An elephant trampled a suspected rhino poacher to death and his remains were then eaten by a lion according to the South African National Parks. The incident happened on Tuesday at Kruger National Park (KNP) and the remains were located two days later according to officials.
A search part was formed after the man's four accomplices informed the man's family about his fate. The four men were arrested and head ranger Don English formed a search party, but could not find any remains in the area the family described.
“Entering Kruger National Park illegally and on foot is not wise, it holds many dangers and this incident is evidence of that," Glenn Phillips, Managing Executive of the KNP, said. "It is very sad to see the daughters of the deceased mourning the loss of their father, and worse still, only being able to recover very little of his remains.”
Just days before this incident, park officials reported two rangers were attacked and injured by an elephant while conducting a routine patrol.

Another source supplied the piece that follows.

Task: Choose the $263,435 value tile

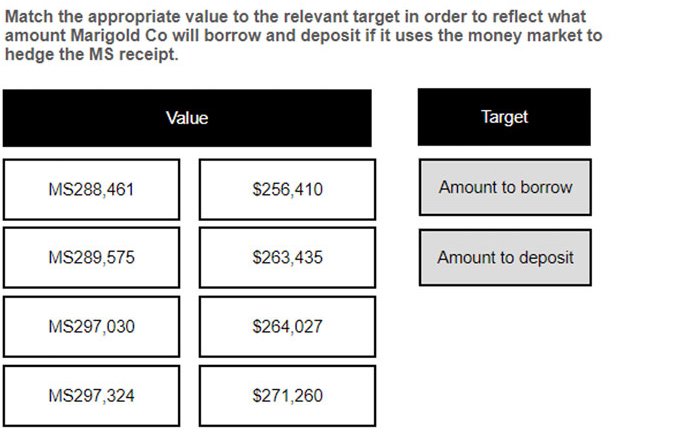Action: coord(287,258)
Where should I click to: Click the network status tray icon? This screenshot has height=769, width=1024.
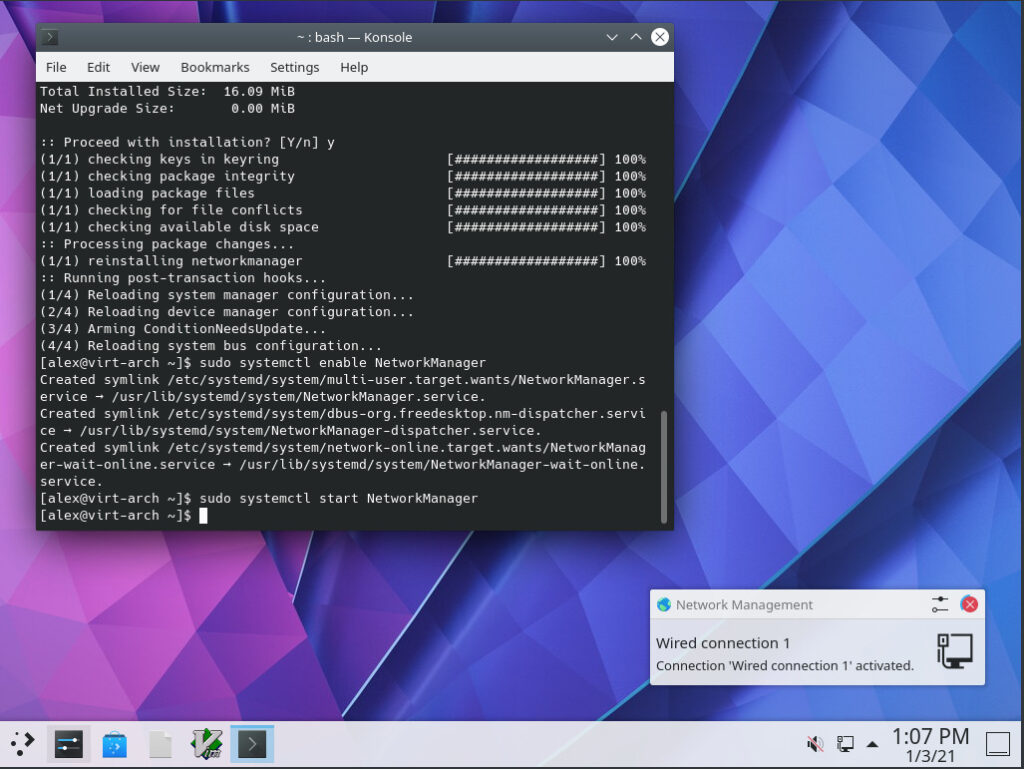click(x=843, y=743)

Park rangers managed to recover what was left of the poacher’s remains on Thursday.
"During this search, which was boosted with a further compliment of Field Rangers, the remains of a body were discovered. Indications found at the scene suggested that a pride of lions had devoured the remains leaving only a human skull and a pair of pants,” a statement from the park said.
The park, which is two-million hectares in size, is one of the most popular game parks in the world. It provides sanctuary to hundreds of species, including including buffalo, elephant, leopard, lion and rhino.
South Africa’s environment ministry reported 769 rhino poaching incidents in 2018, 421 of them in the Kruger National Park. The country arrested 360 alleged rhino poachers and 36 alleged rhino horn traffickers last year.
“The total number of animals killed since 2005 threatens the biodiversity of the entire continent,” the African Wildlife Foundation says.
“Indeed, between January 2005 and January 2017, nearly 2,000 elephants and roughly 6,300 rhinos had been slaughtered at the hands of poachers in South Africa and Kenya alone."